Introduced February 25, 2026 by Richard Lynn Scott · Last progress February 25, 2026
The bill channels more federal grant funding and clear federal direction toward cybersecurity, soft-target protection, election security, and border-response capabilities—strengthening specific homeland-security capacities—but does so by imposing set-asides, ICE coordination requirements, and binding priorities that reduce local flexibility, risk diverting funds from other needs, and raise civil liberties and compliance concerns.
State and local governments, law enforcement, and emergency responders receive sustained, directed HSGP funding to boost preparedness (cybersecurity, soft-target/crowded-place protections, and counterterrorism), improving protection of critical systems, public venues, and resident data.
Border communities and responding agencies gain dedicated set-aside funding (≥10% in some provisions) and coordinated federal support to improve operational capacity for migration-related crises and border incident response.
State and local election officials receive a mandated minimum allocation for election security (at least 3%), increasing resources to protect voting infrastructure from disruption or interference.
Codifying priorities and set-asides tied to border response and enforcement risks diverting HSGP funds away from other local preparedness and public-safety priorities, shrinking available resources for hospitals, non-border needs, and broader local programs.
Requirements to coordinate with ICE and to fund enforcement-related activities may politicize grant distribution, strain relations with Tribal and some local jurisdictions, and raise civil liberties concerns for immigrants and communities of color.
Mandated suballocations (e.g., UASI restrictions and set-asides) and codified priorities reduce local flexibility to address locally prioritized threats and make it harder to reallocate funds as threats evolve.
Based on analysis of 4 sections of legislative text.
Conditions UASI grants (from FY2027) to allocate ≥30% across five priorities, with ≥3% for election security and ≥10% for border response, plus new certification and penalties.

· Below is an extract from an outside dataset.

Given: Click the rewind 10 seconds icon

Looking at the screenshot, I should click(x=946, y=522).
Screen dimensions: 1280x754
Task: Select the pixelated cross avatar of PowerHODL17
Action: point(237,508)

Requires Urban Areas Security Initiative (UASI) grant applicants, starting in fiscal year 2027, to set aside and justify specific shares of each grant award for five national priority areas and to meet new certification and compliance rules tied to border-response activities. The bill mandates that at least 30% of each UASI award be allocated across cybersecurity, soft-target/crowded-place protection, Homeland Security Task Forces and Fusion Centers, election security, and border crisis response; it also sets minimum suballocations of 3% for election security and 10% for border response and lists allowable border-related activities and penalties for noncompliance. Local and state grant recipients must submit investment justifications for border projects and certify alignment with Department of Homeland Security terms; failure to comply can result in reduced eligibility, withholding up to 30% of an award until fixed, or other remedies. Federal preemption of state or local law is limited only to what is necessary to enforce these grant-condition requirements.